Kalimat di atas adalah pernyataan Samir Nasri, yang penulis petik dari Republika Online. Pernyataan salah satu punggawa The Citizen yang beragama Islam ini merupakan upayanya untuk meluruskan kekeliruan pemahaman non-muslim yang sering menilai Islam sebagai agama kekerasan, intoleran, dan lain-lain. Narsi hanya ingin menegaskan ketika kalangan non-muslim ingin melihat kesempurnaan Islam, maka lihatlah ajarannya yang tertuang dalam alqur’an dan hadits, bukan melihat perilaku pemeluknya, karena perilaku seorang muslim tidak akan pernah sesempurna ajarannya.

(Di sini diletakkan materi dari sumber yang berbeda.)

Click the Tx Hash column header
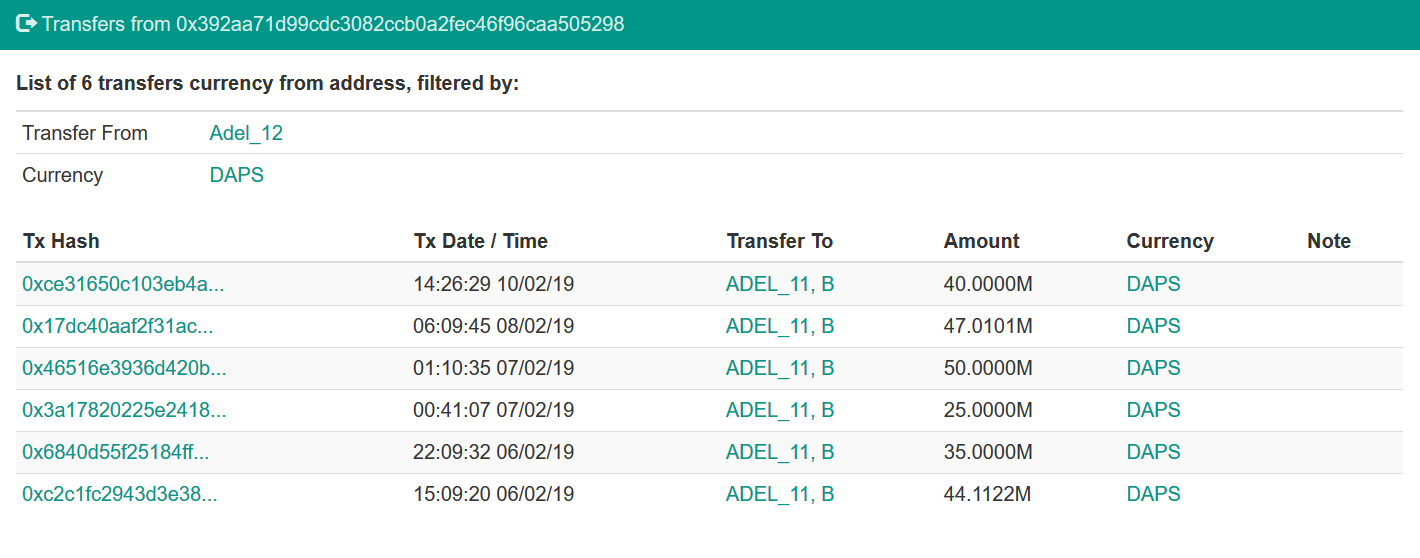This screenshot has height=558, width=1420. point(61,241)
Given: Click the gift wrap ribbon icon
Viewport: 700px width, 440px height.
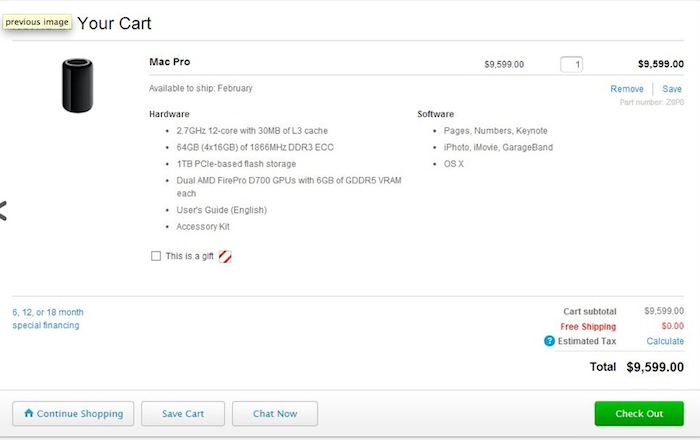Looking at the screenshot, I should [x=225, y=256].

Suka atau tidak suka, harus diakui bahwa penilaian miring oleh kalangan non-muslim terhadap Islam selalu merujuk kepada realitas keseharian masyarakat muslim selaku pengamal ajaran Islam. Berbagai perilaku buruk yang diekspresikan masyarakat muslim, seperti bom bunuh diri dengan dalih jihad, tidak menghargai agama lain, tidak toleran, tidak bersih, dan perilaku buruk lainnya, sering kali dijadikan rujukan untuk menilai bahwa Islam itu agama kekerasan, intoleran, dan beragam penilaian miring lainnya.

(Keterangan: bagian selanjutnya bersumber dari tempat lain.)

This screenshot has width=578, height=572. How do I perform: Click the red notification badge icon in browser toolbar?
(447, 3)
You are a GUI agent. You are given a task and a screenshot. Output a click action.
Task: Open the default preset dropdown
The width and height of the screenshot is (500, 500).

Lalu mengapa sebenarnya kalangan non-muslim tidak mau menelaah langsung ajaran Islam dari alqur’an dan hadits untuk menilai secara objektif bagaimana sesungguhnya Islam itu? Jawabannya, jika mereka merujuk kepada teori dan konsep ajaran Islam secara langsung, maka tidak ada celah dan ruang untuk menelanjangi kemualiaan Islam dan mengklaimnya sebagai agama buruk karena semuanya akan terbantahkan dengan ayat atau hadits.

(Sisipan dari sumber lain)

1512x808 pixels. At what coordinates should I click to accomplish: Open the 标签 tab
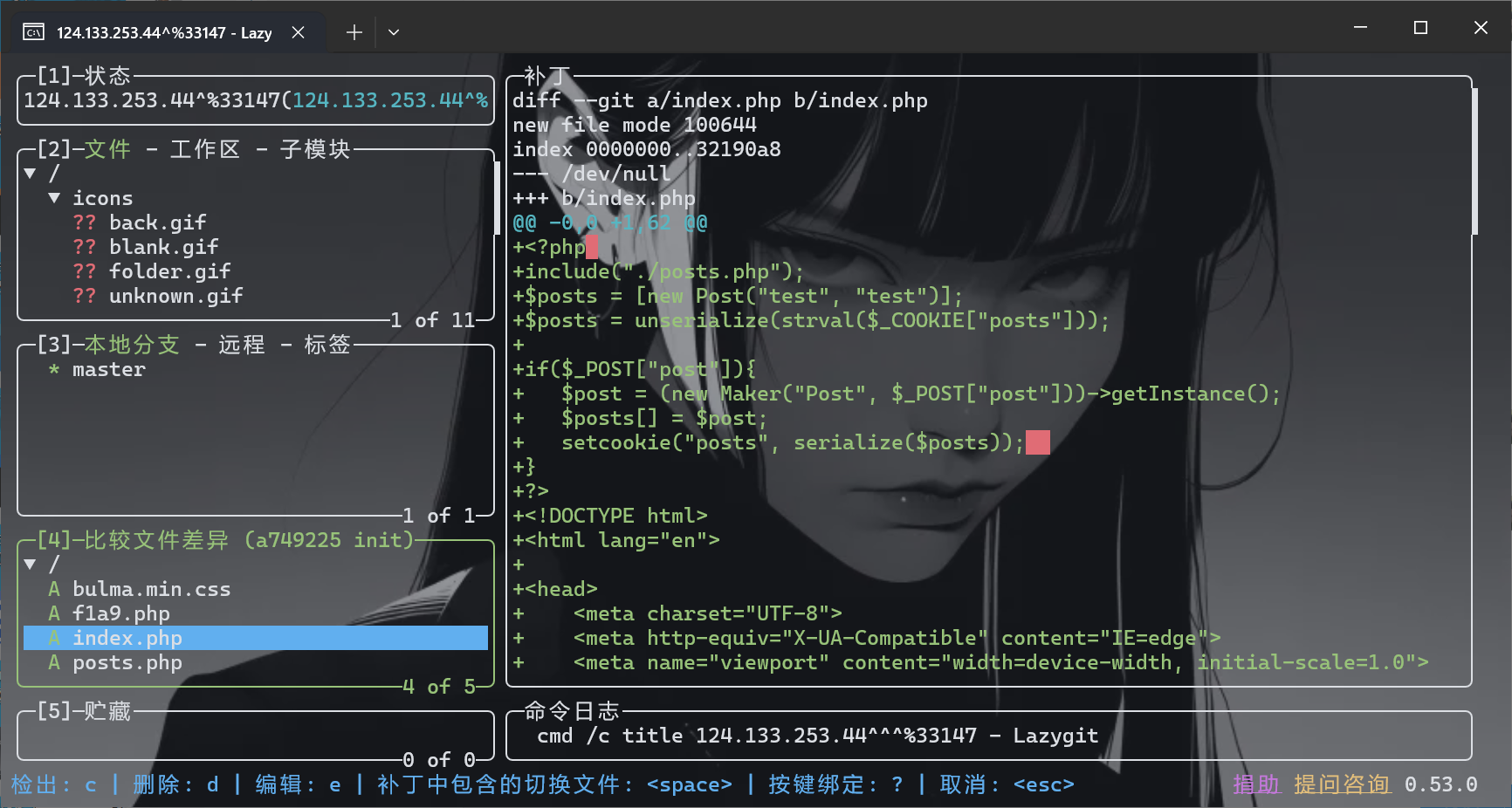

Misalnya peristiwa bom bunuh diri di Poso, Sulawasi Tengah beberapa waktu lalu, atau aksi sekelompok muslim yang membunuh salah satu tentara Inggris beberapa bulan lalu, serta kejadian yang lain. Aksi-aksi ini semua tentu tidak satupun mendapat  legalitas dari alqur’an maupun hadits.

Untuk itu, ketika kalangan non-muslim menjadikan  beberapa aksi ini sebagai rujukan untuk menilai bahwa Islam itu adalah agama permusuhan, tentu keliru. Kecuali mereka cerdas dalam membedakan mana Islam dan mana muslim. Ajaran Islam adalah sempurna, namun tidak semua pemeluknya mampu menjalankannya dengan sempurna.

Hemat penulis, aksi-aksi menyimpang sebagaimana dicontohkan di atas merupakan celah yang dimanfaatkan oleh kalangan non-muslim untuk menilai bahwa Islam adalah ajaran yang penuh keburukan. Untuk itu, maka langkah yang harus dilakukan oleh masyarakat muslim adalah menutup celah tersebut dengan tidak membuat aksi-aksi teror berkedok jihad, atau tidak toleran terhadap ajaran agama lain.

Perjuangan, mempertahankan diri, atau tindakan apapun namanya atas dasar agama hendaknya jangan lagi diekspresikan melalui kekerasan, penyerangan yang membabi buta, main hakim sendiri, atau teror karena itu semua akan merusak citra Islam sebagai ajaran yang sempurna dan mulia.

Masyarakat muslim juga harus menyadari betul bahwa kelompok non-muslim tidak pernah puas dengan Islam sebelum para pemelukknya mengikuti  agama mereka (baca QS. al-Baqarah: 120). Agama boleh Islam, namun perilaku pemeluknya harus menyimpang dari ajaran Islam sebenarnya. Nah, sebenarnya Islam eksklusif, puritan, sikap intoleran, aksi bom bunuh diri, dan lain-lainnya, semua itu adalah lahan subur yang dimanfaatkan kalangan yang tidak menyukai Islam untuk membangun image bahwa Islam itu hina di mata dunia.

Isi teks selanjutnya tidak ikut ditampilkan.